Stored data entries:

◆ ◆ ◆ ◆

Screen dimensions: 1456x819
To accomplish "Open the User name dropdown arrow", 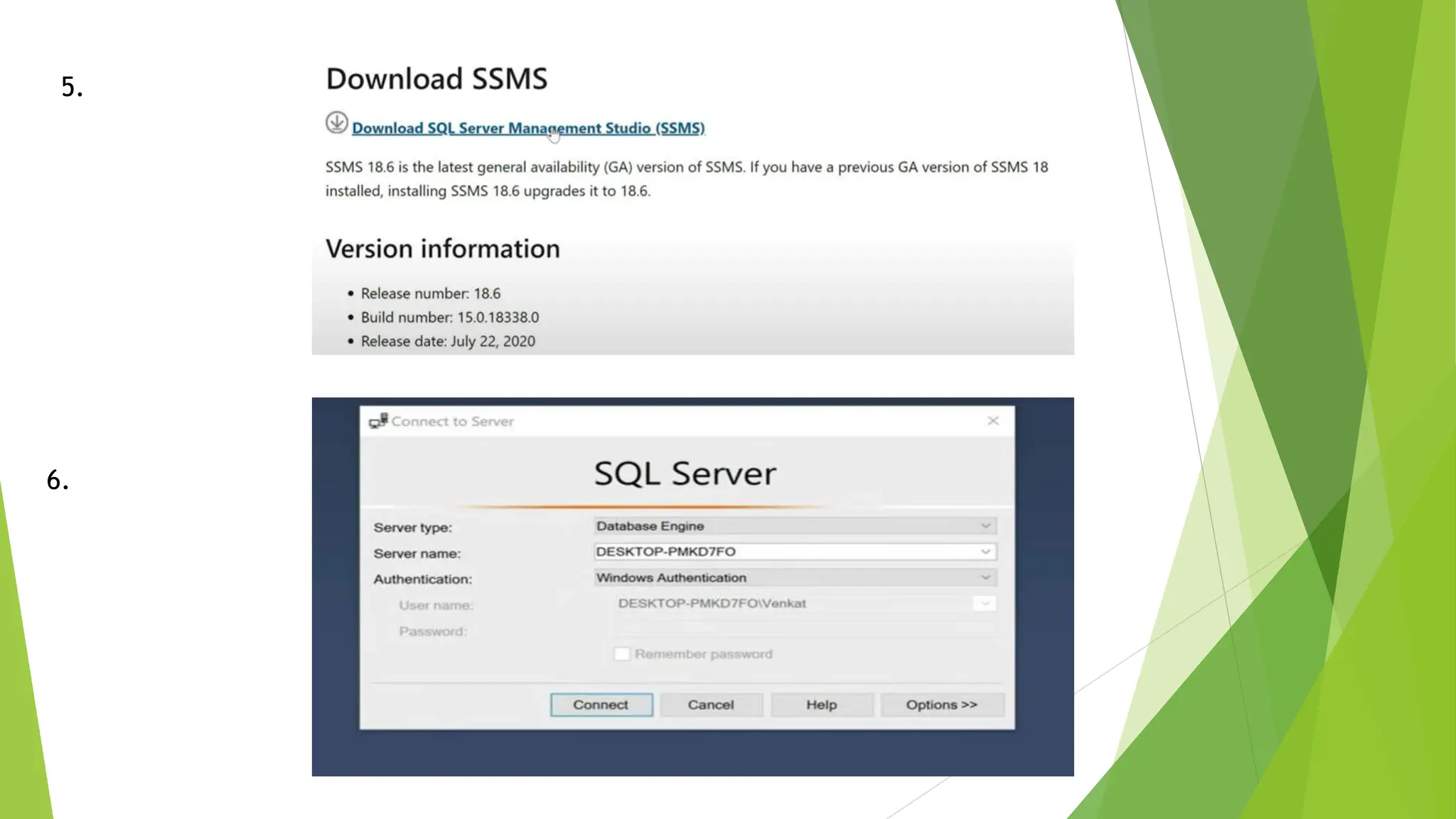I will click(985, 604).
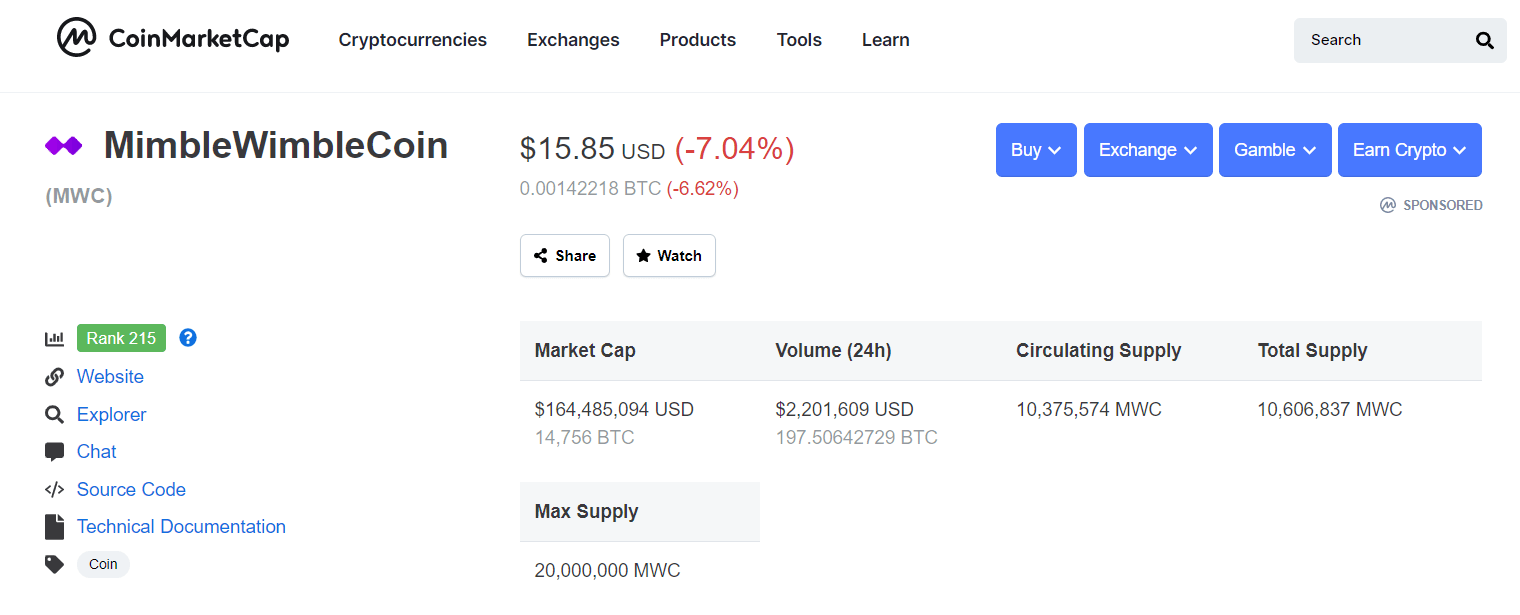Click the search icon in the search bar
This screenshot has height=615, width=1520.
[1485, 40]
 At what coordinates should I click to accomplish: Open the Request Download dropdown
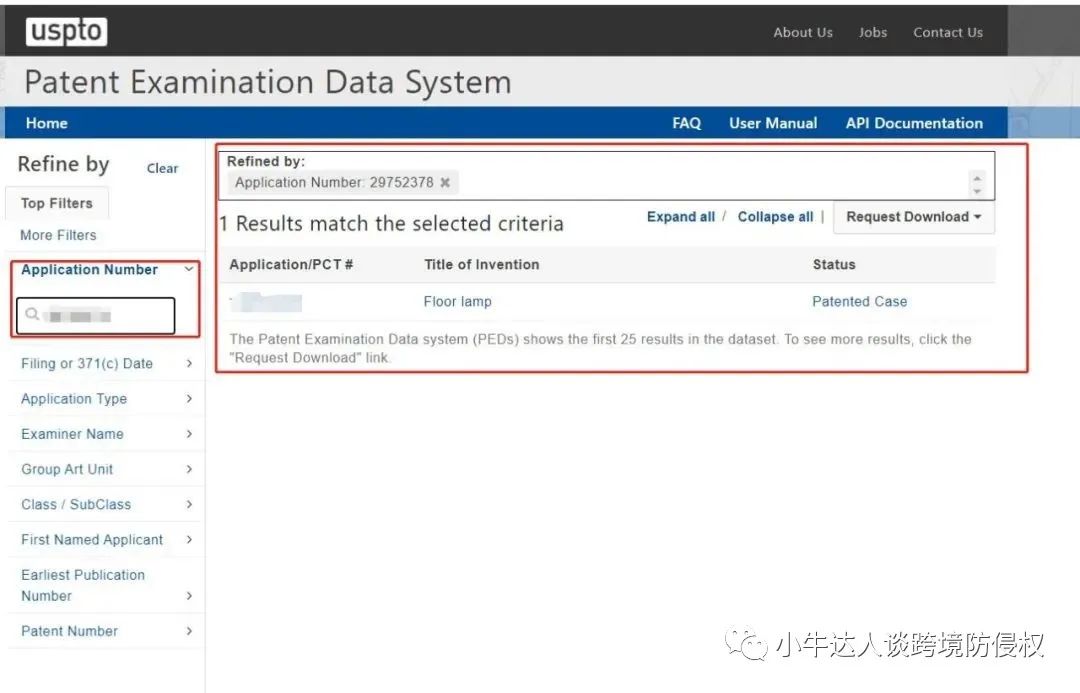[913, 217]
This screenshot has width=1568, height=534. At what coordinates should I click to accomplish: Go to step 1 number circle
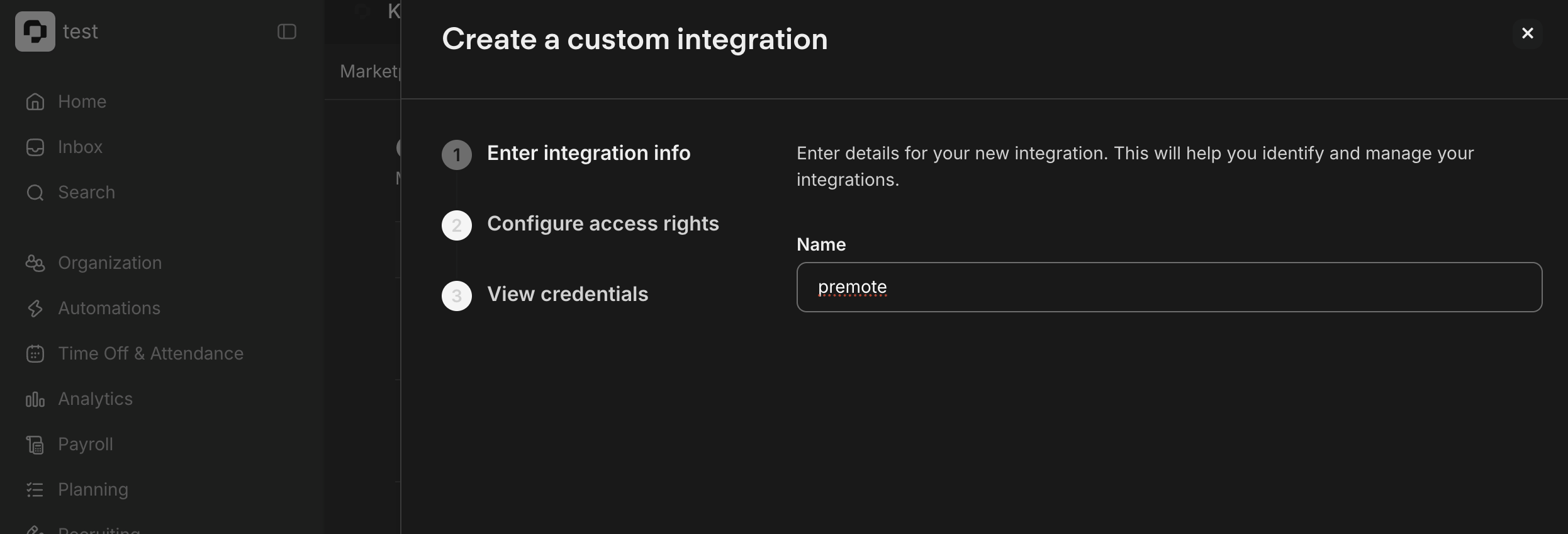pyautogui.click(x=457, y=155)
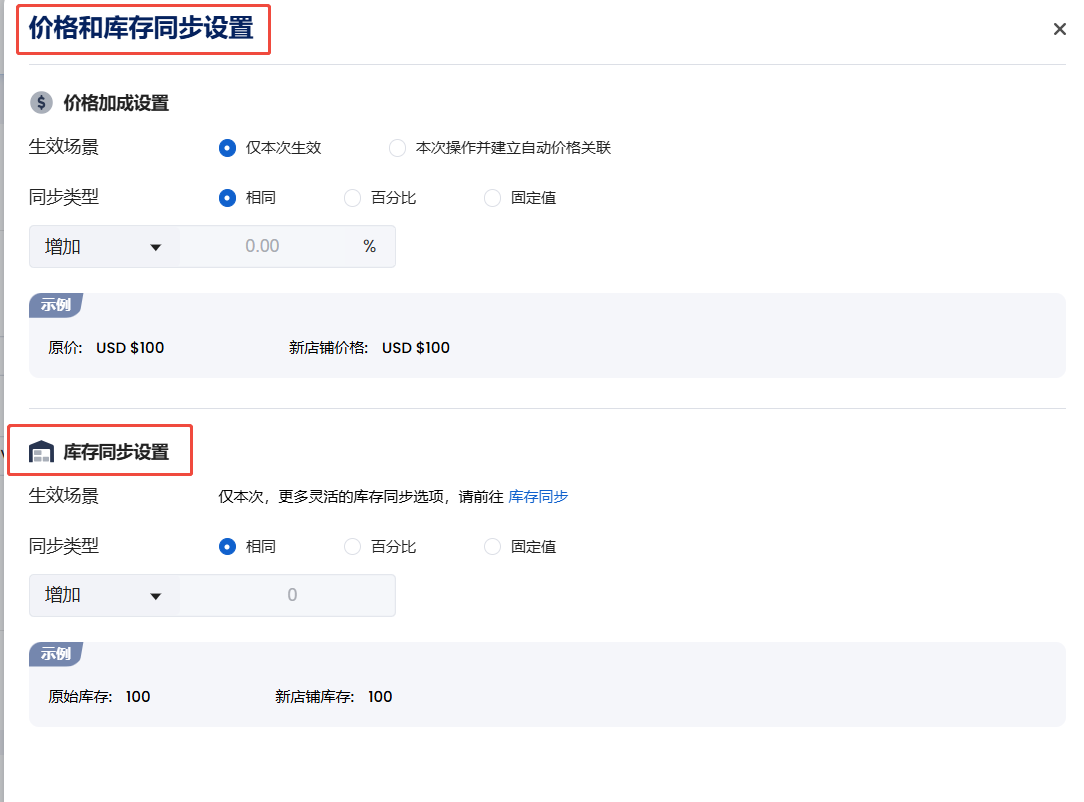Select 相同 sync type for price markup
The width and height of the screenshot is (1084, 802).
227,198
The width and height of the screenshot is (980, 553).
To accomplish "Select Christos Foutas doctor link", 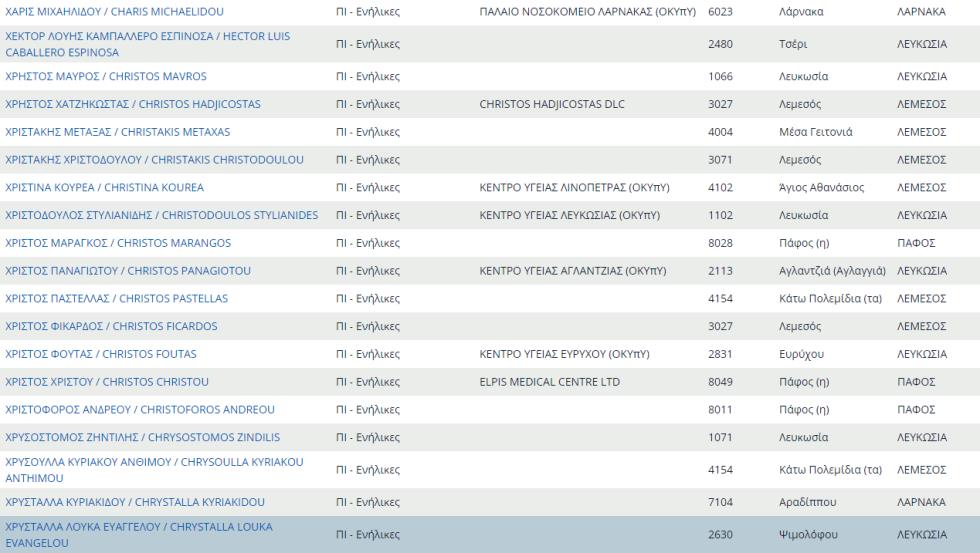I will 101,354.
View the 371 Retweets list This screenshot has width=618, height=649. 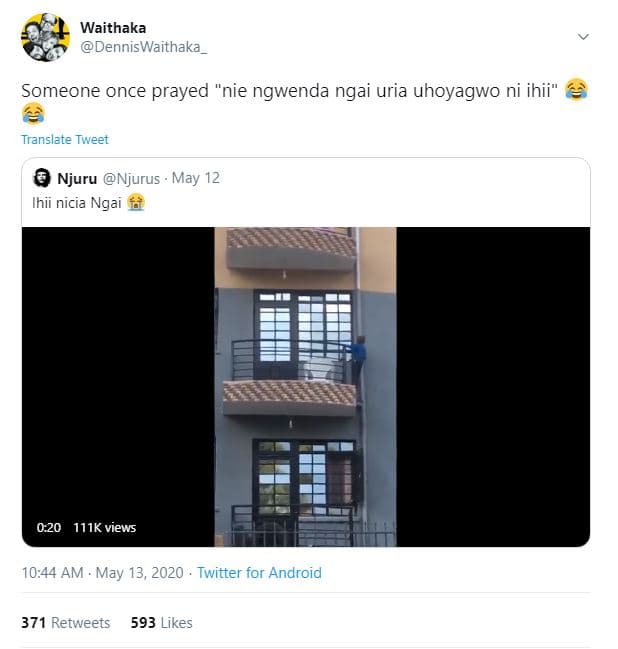point(65,623)
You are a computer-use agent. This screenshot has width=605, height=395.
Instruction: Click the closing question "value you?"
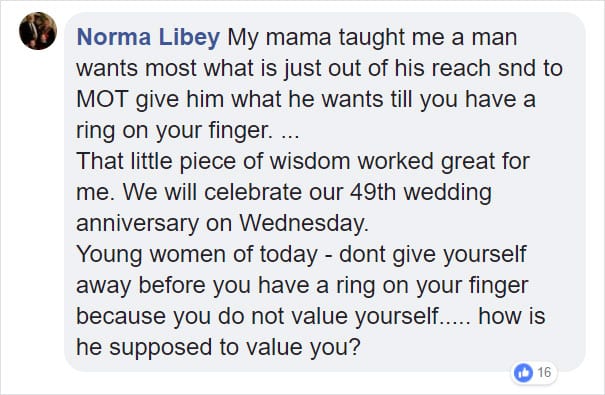pos(303,347)
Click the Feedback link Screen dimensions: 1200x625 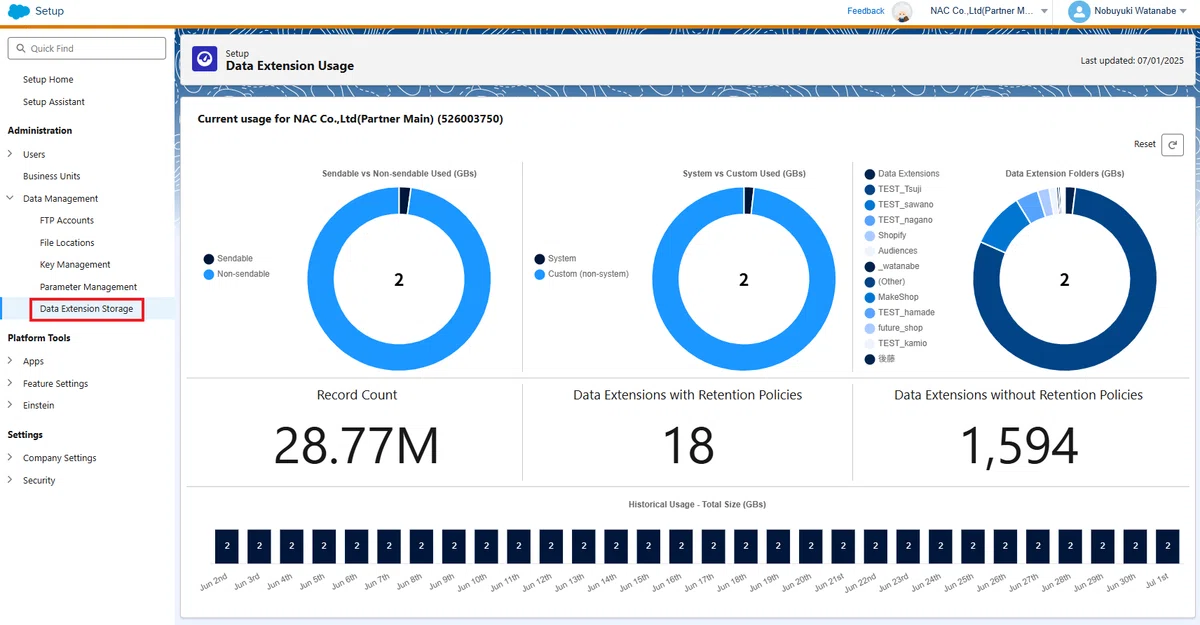[866, 11]
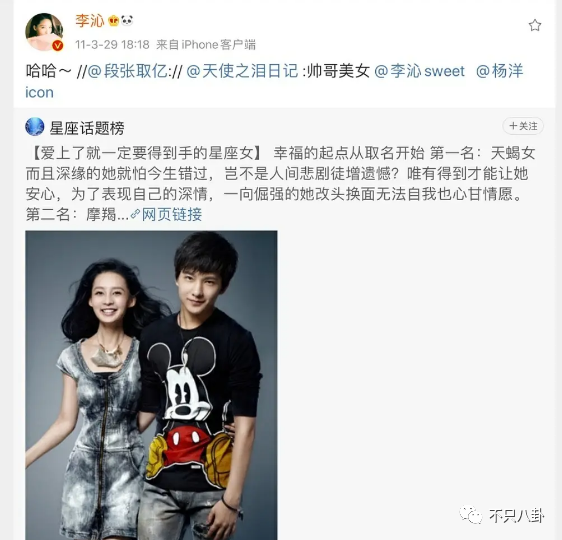The width and height of the screenshot is (562, 540).
Task: Open the @段张取亿 mention
Action: pyautogui.click(x=127, y=71)
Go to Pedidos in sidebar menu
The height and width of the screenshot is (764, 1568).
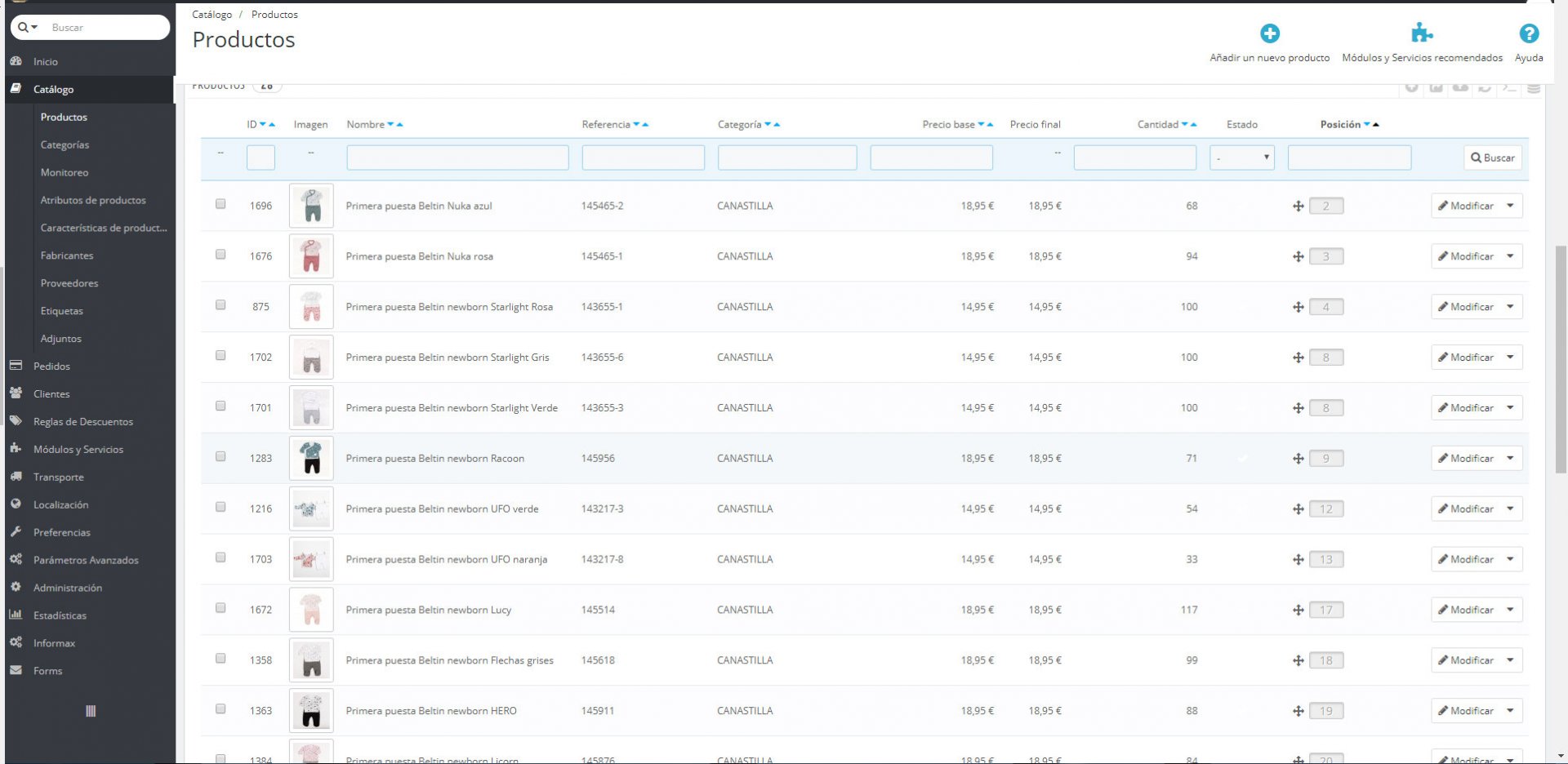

◆ ◆ ◆ ◆

▸ THE TASK
Please give an exact copy of the lines from the line containing "Go to Pedidos in sidebar menu" through the end of the records above, pictures excluded.

▸ ANSWER TO THIS TASK
Go to Pedidos in sidebar menu
The height and width of the screenshot is (764, 1568).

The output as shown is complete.